Está louco, isso sim, ele quer jogar, estar no grupo normalmente, mas está se preparando como sempre fez, é um profissional. Ele esteve triste pelo que passou, mas acredito que os tempos de Deus são sempre perfeitos, e agora ele tem tempo para se preparar antes da Copa do Mundo, que era seu sonho há muito tempo, pela qual ele lutou a cada eliminatória. Mesmo com esse tempo sem jogar, a experiência e o tamanho dele farão com tudo seja mais fácil.
Nota da redação: Guerrero foi suspenso por doping dia 3 de novembro – nos primeiros 30 dias, a punição era preventiva. Ele retornou aos treinos no Flamengo no dia 20 de março – como parte do protocolo de atividades permitidas aos atletas no mês e meio final (45 dias) antes do fim da suspensão de seis meses.
A Copa do Mundo terá grandes centroavantes, como Suárez, Harry Kane e Lewandowski. Em que patamar você vê o Guerrero nessa disputa?
Paolo está no nível deles. Logico que não estar competindo há vários meses pode atrapalhar, mas a experiência o fará controlar as coisas da melhor maneira. É um jogador de altíssimo nível.

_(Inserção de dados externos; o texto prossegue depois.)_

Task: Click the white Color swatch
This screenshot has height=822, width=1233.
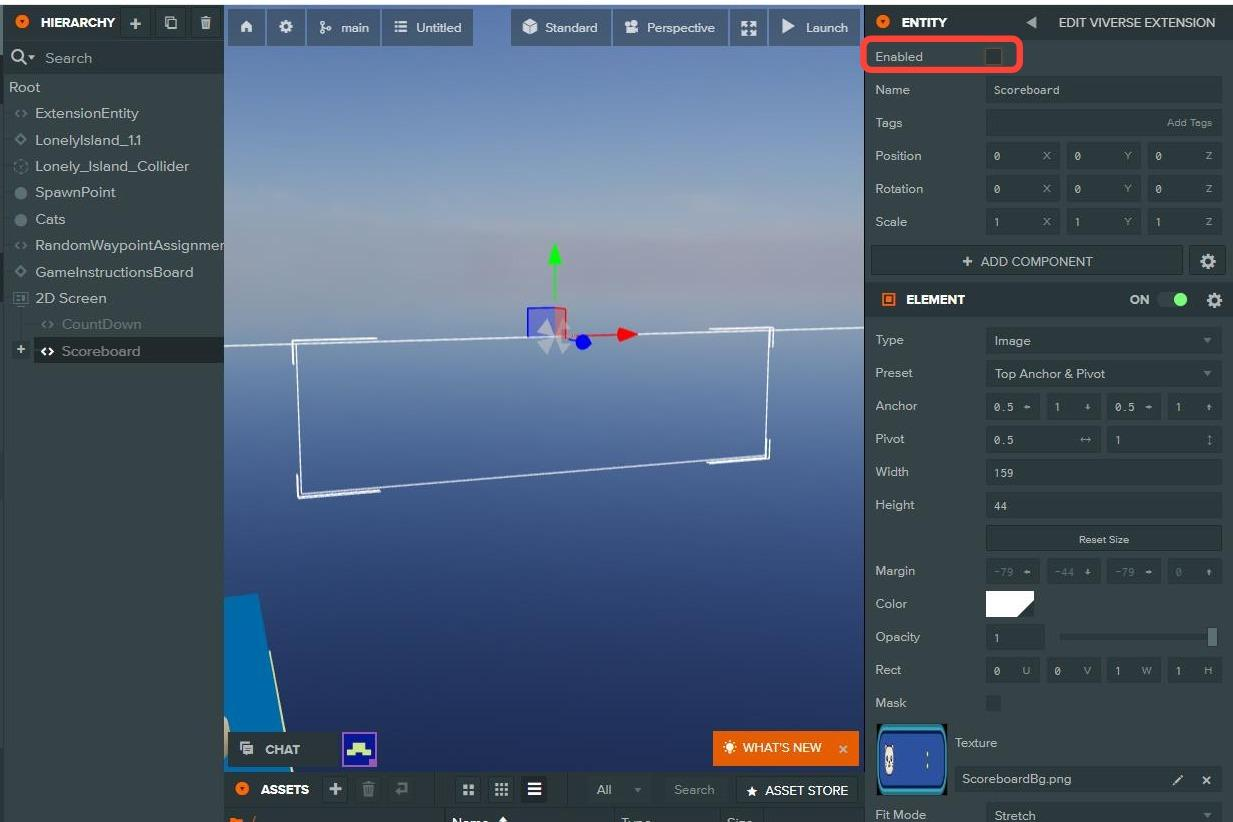Action: point(1009,604)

E como vê o Brasil? Você fez quatro jogos contra a Seleção nos últimos três anos. Notou em campo uma grande evolução depois que Tite assumiu?
O Brasil evoluiu muito, os resultados antes não foram favoráveis, e isso é normal no futebol. O Brasil tem potencial e jogadores suficientes para que a equipe esteja sempre bem. (Tite) É um grande treinador, mas às vezes a postura do jogador muda muito. De repente ele não está jogando, e quem chega escala, ele começa a evoluir. Com confiança e comunicação tudo pode funcionar.
Em março, José Velásquez, que disputou a Copa de 1978, disse que seis jogadores se venderam para que a Argentina goleasse e chegasse à final. Sua geração fala sobre isso? Qual é o sentimento de vocês em relação a esse fato?
Não comentamos. Eu sempre terei respeito por esses jogadores. Tenho comunicação com um deles, César Cueto, um canhoto extraordinário. Temos que representar o país e deixar uma boa imagem. É momento de todos desfrutarmos, não de brigarmos. Estamos felizes pelo Peru ir à Copa do Mundo depois de muito tempo. Cada um de nós, como jogador e pessoa, somos muito queridos no meu país. A única coisa que podemos fazer é ajudarmos uns aos outros para representarmos o país da melhor maneira. Com a experiência de uma Copa do Mundo, eles podem nos ajudar. Cada um trabalhou pelo país e cada um tem sua consciência.
E o álbum de figurinhas da Copa do Mundo? Coleciona?
Sim (risos). Sim, sim, sim, agora vou voltar aos meus tempos de criança, mas com minha seleção. E vendo se estou por aí (risos).
E quando tiver a figurinha do Cueva repetida?
Não troco. Não troco (risos). Não troco por nenhuma. Deixa minha figurinha, minha esposa está grávida de um menino. Que Deus permita que ele nasça bem, tranquilo, e eu possa deixar as figurinhas do pai para ele.